■ PROMPT ■
Could you please repeat the entries below word for word, with the images left out?

■ PROVIDED DATA ■
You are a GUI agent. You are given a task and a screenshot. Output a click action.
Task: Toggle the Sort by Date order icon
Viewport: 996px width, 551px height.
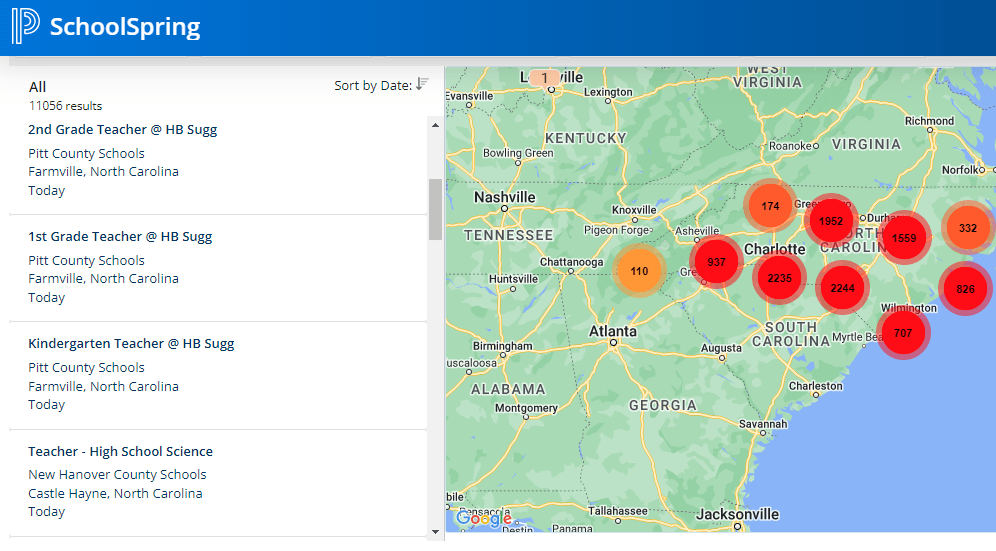coord(422,85)
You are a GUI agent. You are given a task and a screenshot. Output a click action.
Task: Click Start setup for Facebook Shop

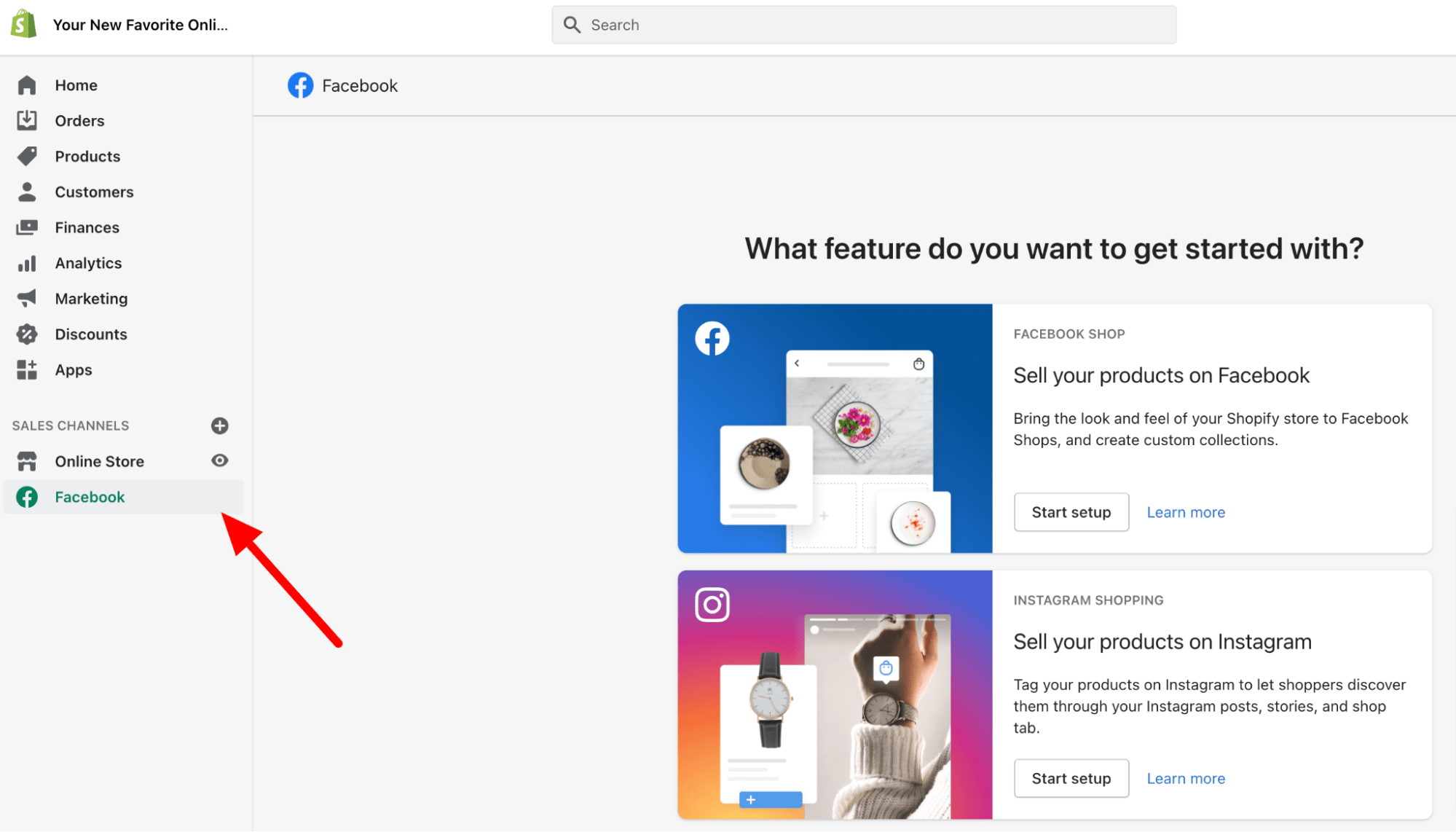pos(1070,512)
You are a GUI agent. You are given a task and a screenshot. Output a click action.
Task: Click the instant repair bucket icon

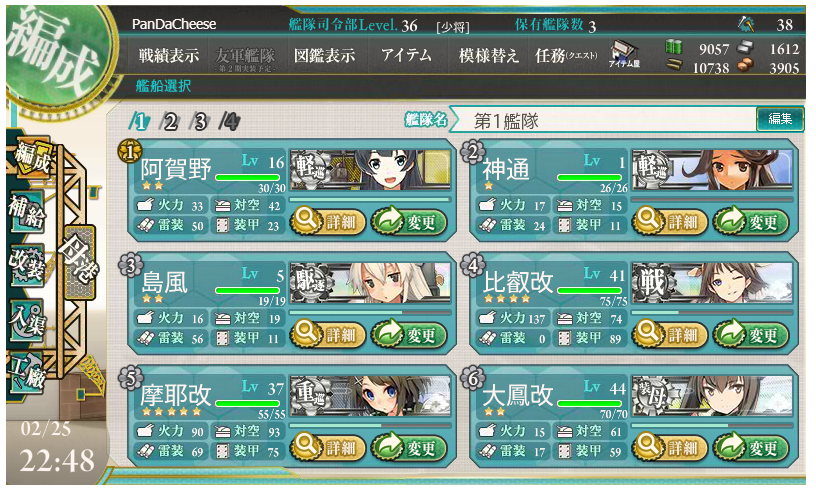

■ SOLUTION TO THE EXERCISE ■
You are a GUI agent. You are given a task and a screenshot. Output a click action.
Task: Toggle the Sort by Date order icon
Viewport: 996px width, 551px height.
coord(422,85)
You are a GUI agent. You are given a task and a screenshot. Output a click action.
Task: Click Start setup for Facebook Shop

pos(1070,512)
You are a GUI agent. You are given a task and a screenshot. Output a click action.
Task: Click the instant repair bucket icon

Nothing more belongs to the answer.